Stored items
= Beginning of Section =

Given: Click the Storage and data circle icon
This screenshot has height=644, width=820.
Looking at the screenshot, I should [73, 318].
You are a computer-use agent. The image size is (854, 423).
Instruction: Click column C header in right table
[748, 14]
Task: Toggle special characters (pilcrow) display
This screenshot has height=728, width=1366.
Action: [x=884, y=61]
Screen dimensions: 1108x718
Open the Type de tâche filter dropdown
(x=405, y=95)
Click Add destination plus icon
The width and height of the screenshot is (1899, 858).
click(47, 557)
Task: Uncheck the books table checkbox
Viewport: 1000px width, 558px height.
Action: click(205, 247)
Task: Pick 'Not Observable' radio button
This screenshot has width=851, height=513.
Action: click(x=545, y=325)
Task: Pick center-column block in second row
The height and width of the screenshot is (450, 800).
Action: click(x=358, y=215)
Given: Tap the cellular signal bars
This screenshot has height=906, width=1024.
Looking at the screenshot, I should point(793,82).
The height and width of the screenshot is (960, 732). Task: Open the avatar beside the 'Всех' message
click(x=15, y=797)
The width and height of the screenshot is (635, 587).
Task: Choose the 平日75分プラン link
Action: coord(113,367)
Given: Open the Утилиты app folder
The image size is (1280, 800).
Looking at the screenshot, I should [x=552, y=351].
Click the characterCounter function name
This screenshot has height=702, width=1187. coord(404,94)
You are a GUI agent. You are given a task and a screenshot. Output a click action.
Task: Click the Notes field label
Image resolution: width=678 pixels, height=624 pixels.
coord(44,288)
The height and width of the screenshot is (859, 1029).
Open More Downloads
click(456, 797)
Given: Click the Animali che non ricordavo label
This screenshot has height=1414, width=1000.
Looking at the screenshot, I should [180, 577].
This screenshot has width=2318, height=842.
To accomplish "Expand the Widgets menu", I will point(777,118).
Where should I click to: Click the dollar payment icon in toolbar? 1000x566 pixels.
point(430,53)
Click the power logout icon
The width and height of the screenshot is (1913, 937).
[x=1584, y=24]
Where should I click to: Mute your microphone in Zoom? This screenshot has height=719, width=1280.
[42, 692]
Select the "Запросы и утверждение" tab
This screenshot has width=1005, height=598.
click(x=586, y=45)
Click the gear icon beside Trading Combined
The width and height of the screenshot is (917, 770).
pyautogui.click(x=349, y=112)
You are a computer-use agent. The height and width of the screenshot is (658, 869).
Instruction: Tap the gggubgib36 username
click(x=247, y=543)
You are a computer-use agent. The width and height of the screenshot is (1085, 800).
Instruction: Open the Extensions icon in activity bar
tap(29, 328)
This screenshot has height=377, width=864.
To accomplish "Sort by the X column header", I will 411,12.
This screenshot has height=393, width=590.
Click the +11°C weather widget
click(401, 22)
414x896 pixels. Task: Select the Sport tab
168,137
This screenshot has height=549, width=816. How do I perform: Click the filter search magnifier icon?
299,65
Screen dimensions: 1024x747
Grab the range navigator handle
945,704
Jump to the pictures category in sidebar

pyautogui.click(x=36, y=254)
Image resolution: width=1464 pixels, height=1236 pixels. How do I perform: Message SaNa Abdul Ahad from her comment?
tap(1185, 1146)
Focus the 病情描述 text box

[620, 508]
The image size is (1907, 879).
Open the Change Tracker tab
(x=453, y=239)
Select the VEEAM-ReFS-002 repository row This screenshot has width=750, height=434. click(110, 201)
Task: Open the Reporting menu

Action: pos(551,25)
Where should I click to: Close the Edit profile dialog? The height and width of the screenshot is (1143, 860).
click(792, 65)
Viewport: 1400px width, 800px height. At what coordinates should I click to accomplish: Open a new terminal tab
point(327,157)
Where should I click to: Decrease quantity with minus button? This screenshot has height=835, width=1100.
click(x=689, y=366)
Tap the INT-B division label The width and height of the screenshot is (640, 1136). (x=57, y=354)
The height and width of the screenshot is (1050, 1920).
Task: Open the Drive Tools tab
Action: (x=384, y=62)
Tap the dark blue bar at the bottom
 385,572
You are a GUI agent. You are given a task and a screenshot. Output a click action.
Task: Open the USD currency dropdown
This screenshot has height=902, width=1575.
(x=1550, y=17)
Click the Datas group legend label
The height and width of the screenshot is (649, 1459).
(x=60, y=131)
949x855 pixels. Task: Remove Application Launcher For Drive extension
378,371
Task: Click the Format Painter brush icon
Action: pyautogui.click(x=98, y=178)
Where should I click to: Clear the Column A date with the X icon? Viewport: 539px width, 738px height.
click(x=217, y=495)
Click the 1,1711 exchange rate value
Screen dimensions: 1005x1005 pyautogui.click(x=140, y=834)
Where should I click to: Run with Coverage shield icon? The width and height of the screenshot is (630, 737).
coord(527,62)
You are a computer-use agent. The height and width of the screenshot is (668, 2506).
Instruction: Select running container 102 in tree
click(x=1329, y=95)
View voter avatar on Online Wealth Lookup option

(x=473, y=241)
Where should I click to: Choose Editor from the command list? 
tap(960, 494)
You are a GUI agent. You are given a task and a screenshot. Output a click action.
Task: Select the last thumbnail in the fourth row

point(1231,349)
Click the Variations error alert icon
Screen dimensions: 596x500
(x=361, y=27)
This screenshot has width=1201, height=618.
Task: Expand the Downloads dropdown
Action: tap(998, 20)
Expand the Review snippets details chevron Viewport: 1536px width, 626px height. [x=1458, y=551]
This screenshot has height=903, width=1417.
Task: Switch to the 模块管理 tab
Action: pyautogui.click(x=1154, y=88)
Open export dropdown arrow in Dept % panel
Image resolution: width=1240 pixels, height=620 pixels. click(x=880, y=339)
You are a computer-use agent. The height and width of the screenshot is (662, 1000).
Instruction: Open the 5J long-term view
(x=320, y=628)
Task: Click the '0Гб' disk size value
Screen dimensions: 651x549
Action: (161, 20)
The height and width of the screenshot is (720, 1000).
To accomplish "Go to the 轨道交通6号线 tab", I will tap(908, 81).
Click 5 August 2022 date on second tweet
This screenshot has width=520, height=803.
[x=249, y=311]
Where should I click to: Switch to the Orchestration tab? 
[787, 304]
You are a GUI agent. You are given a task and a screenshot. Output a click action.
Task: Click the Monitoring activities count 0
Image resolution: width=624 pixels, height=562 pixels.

= End of Section =

> Work required: Each line carrying the string "Pick" should be copied out from the entries.

> Solution to this task:
Task: Pick 'Not Observable' radio button
Task: Pick center-column block in second row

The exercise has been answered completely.